[DATA FOR ANALYSIS]
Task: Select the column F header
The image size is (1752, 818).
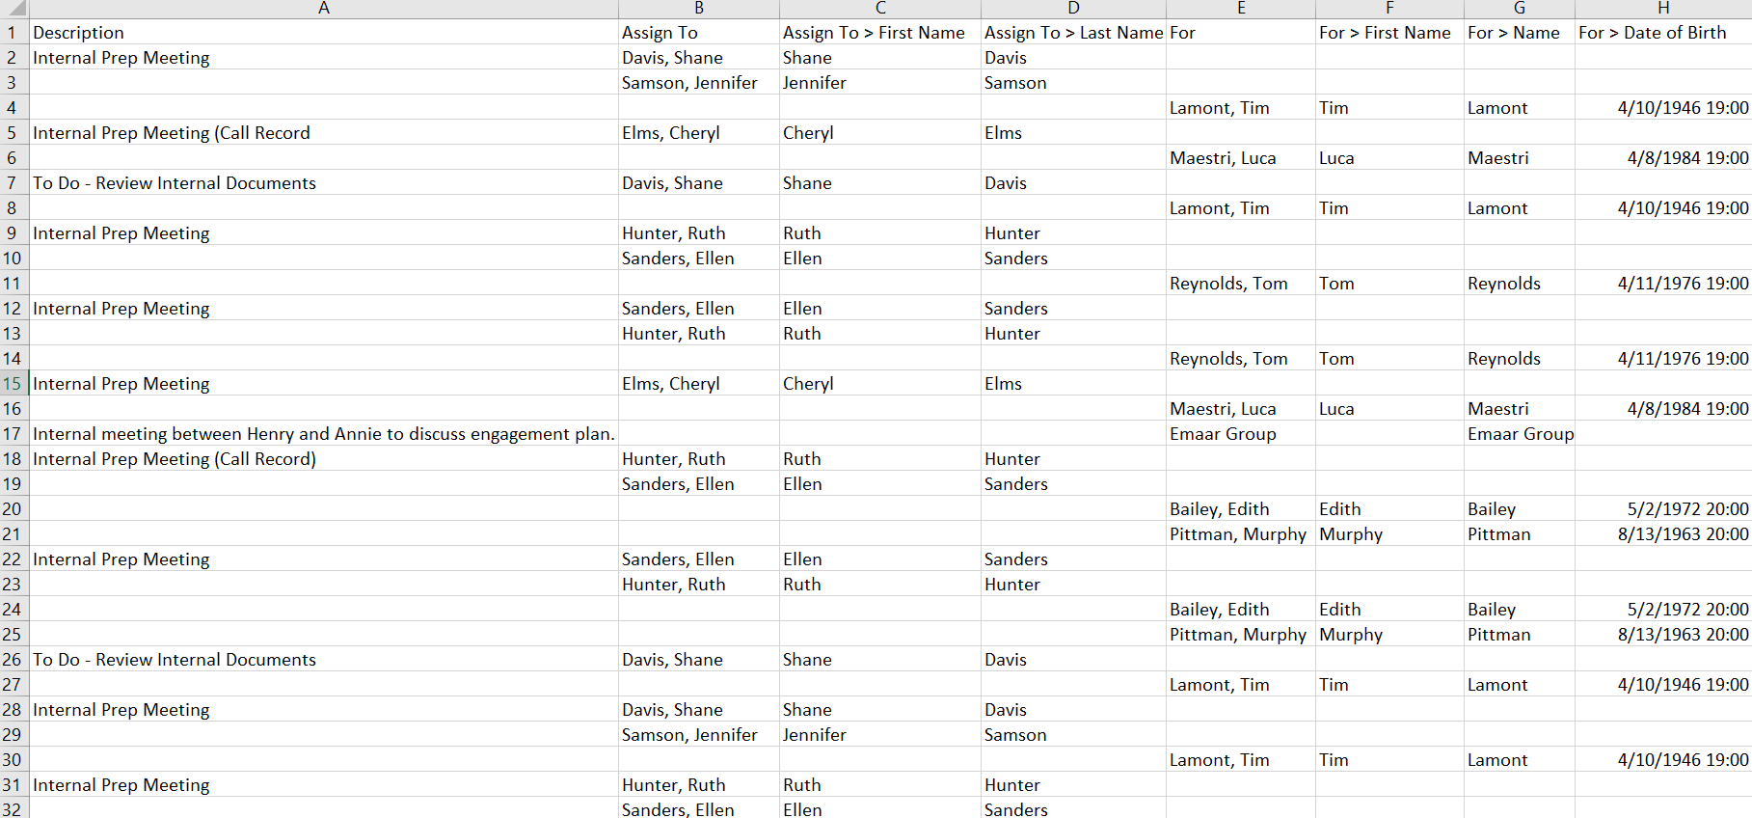Action: click(x=1388, y=9)
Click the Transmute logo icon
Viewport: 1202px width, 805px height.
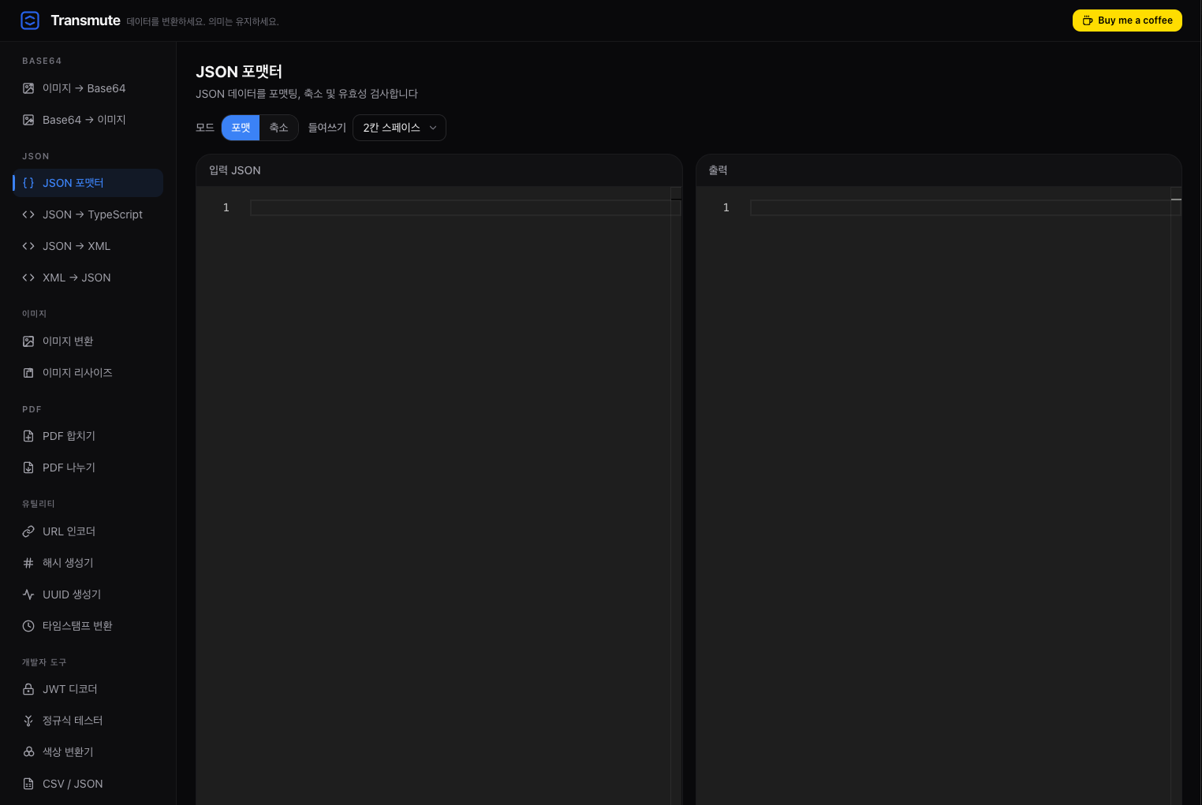(30, 20)
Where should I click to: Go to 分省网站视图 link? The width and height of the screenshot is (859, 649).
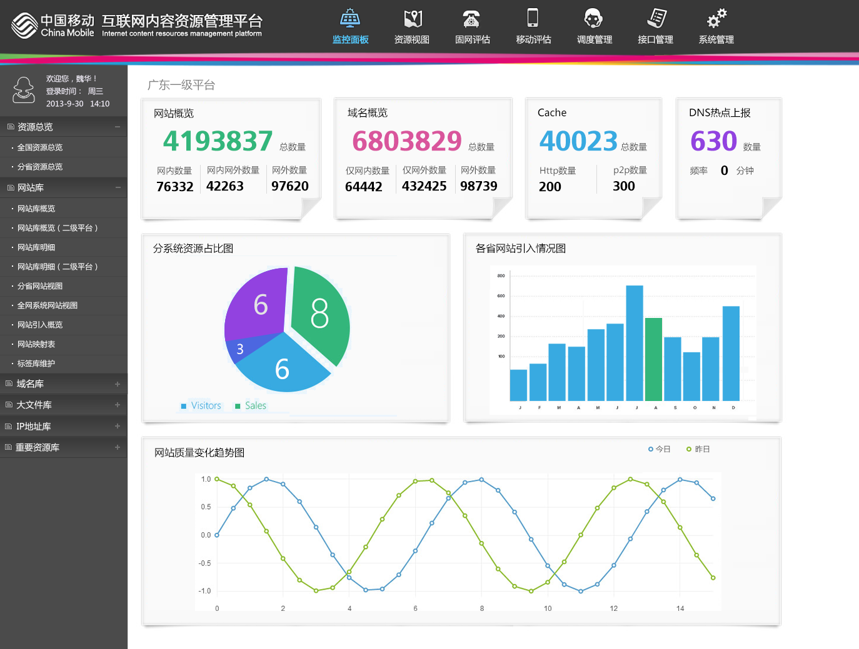pyautogui.click(x=40, y=286)
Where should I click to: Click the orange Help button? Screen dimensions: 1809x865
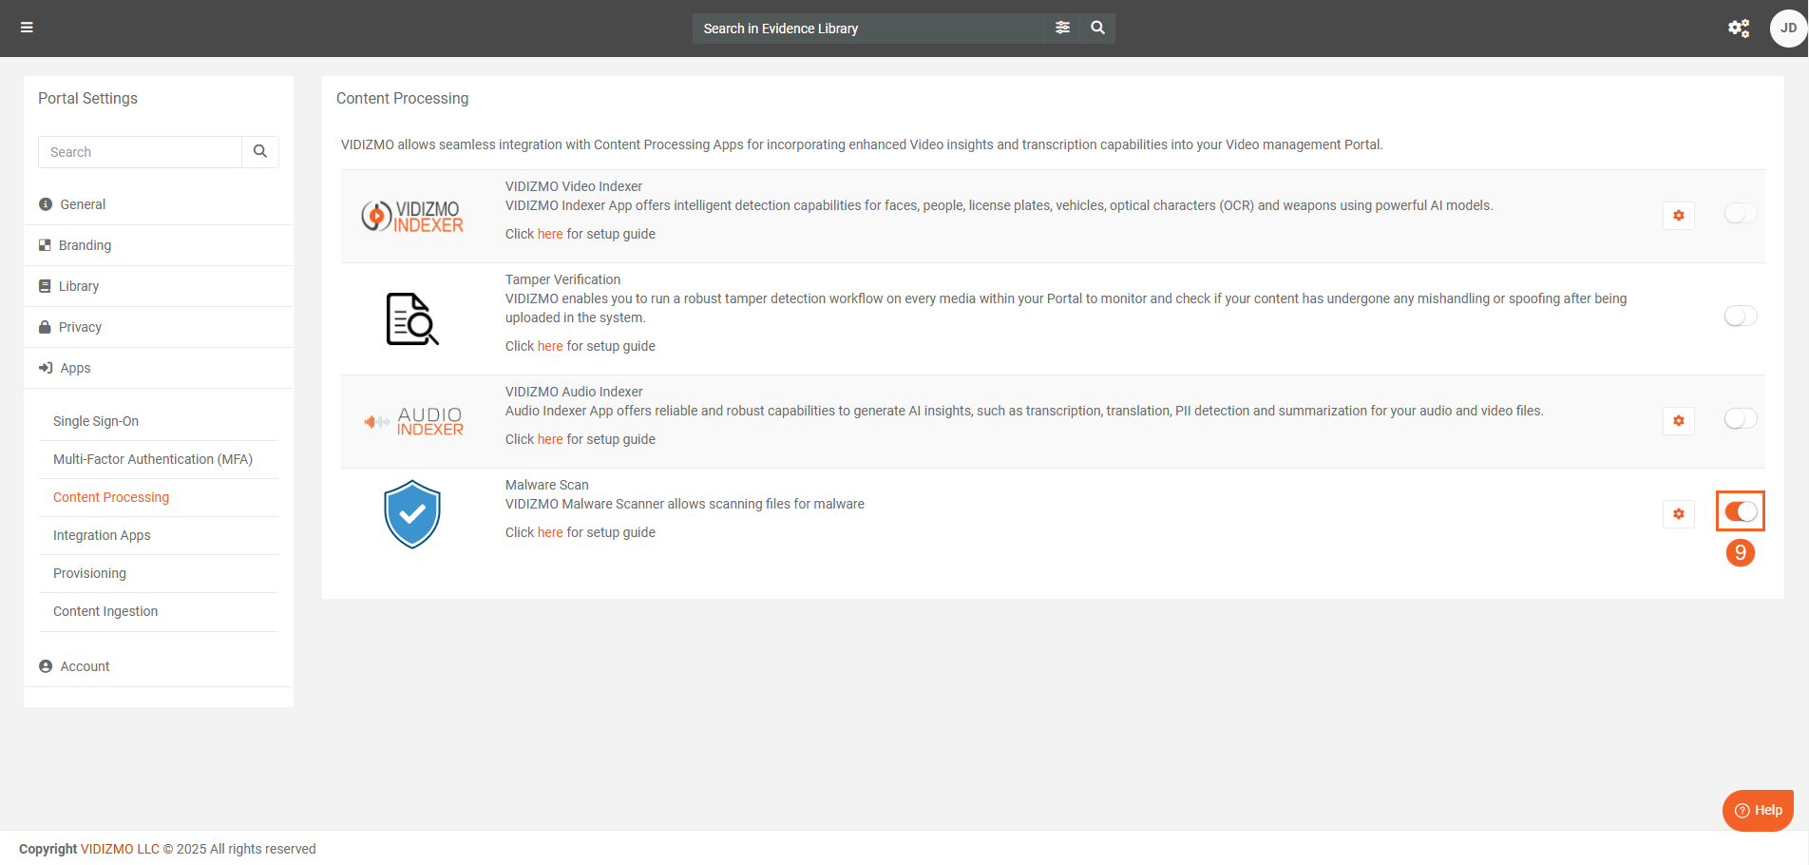click(x=1757, y=810)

[EXERCISE AIM] The entries above, every one of them, should be retyped exactly, with no pictures carried over.

[WORKED SOLUTION]
Task: Select the column F header
The image size is (1752, 818).
Action: click(x=1388, y=9)
Click the Transmute logo icon
Viewport: 1202px width, 805px height.
(30, 20)
Where should I click to: Go to 分省网站视图 link? The width and height of the screenshot is (859, 649).
pyautogui.click(x=40, y=286)
Where should I click to: Click the orange Help button? Screen dimensions: 1809x865
click(x=1757, y=810)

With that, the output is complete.